*** Block opens ***

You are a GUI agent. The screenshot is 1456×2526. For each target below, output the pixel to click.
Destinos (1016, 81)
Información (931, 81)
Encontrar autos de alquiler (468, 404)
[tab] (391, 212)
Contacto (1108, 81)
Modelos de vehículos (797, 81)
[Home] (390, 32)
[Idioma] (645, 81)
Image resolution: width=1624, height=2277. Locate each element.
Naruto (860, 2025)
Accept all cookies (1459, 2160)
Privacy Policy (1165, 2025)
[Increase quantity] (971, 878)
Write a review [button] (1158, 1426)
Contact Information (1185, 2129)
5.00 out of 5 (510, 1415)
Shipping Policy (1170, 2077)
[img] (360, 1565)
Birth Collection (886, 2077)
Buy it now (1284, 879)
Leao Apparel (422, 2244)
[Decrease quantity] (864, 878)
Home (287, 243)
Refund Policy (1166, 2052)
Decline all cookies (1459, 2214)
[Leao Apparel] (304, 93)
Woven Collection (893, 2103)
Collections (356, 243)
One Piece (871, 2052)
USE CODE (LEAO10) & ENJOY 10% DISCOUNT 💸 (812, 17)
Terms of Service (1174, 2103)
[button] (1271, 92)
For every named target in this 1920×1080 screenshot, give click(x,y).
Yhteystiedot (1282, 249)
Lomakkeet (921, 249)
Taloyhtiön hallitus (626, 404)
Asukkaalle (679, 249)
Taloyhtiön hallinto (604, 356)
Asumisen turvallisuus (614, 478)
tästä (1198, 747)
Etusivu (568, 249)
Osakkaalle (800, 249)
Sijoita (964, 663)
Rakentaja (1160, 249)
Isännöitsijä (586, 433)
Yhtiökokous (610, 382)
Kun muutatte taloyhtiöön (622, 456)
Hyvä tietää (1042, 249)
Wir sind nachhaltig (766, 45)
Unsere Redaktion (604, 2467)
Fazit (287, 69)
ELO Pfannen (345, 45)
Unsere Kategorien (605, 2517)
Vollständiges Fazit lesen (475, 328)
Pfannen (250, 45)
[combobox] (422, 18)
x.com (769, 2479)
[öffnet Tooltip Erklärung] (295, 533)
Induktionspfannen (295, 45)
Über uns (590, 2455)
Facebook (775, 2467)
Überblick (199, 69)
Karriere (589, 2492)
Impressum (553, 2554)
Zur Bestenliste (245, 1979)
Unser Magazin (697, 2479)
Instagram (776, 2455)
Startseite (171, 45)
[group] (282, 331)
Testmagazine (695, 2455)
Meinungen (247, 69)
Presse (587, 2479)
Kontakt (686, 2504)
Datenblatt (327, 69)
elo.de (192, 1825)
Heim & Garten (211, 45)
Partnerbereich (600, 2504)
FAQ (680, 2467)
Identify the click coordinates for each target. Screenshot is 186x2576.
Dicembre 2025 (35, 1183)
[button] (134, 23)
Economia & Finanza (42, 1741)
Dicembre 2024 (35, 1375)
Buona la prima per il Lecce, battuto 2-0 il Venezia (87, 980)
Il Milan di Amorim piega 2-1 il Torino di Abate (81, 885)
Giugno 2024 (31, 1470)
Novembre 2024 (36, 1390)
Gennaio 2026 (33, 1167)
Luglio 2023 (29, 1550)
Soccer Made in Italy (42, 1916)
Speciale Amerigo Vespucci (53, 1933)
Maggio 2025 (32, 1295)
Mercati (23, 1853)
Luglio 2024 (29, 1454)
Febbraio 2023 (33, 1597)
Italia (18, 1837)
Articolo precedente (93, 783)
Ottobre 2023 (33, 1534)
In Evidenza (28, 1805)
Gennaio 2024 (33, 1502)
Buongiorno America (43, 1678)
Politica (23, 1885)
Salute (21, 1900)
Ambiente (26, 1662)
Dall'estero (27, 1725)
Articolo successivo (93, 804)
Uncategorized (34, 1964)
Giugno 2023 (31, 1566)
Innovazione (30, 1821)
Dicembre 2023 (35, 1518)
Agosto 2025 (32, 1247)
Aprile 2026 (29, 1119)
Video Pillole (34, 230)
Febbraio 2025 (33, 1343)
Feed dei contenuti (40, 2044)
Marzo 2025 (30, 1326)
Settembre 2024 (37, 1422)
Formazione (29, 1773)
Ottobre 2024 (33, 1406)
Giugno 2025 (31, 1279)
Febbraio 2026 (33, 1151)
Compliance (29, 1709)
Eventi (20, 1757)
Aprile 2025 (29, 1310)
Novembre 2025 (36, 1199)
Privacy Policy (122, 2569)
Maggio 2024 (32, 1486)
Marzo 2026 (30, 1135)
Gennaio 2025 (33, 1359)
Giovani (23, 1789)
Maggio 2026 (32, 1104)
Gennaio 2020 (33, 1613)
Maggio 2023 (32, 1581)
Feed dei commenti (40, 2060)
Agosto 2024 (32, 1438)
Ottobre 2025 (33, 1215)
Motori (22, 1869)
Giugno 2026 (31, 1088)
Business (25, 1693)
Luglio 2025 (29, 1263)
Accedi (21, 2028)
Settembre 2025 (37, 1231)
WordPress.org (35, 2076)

*** Block closes ***

◆ **EXERCISE REQUIREMENTS**:
Reply with nothing but the count of lines in the entries above that contain "Taloyhtiön".

◆ **WRITTEN RESPONSE**:
2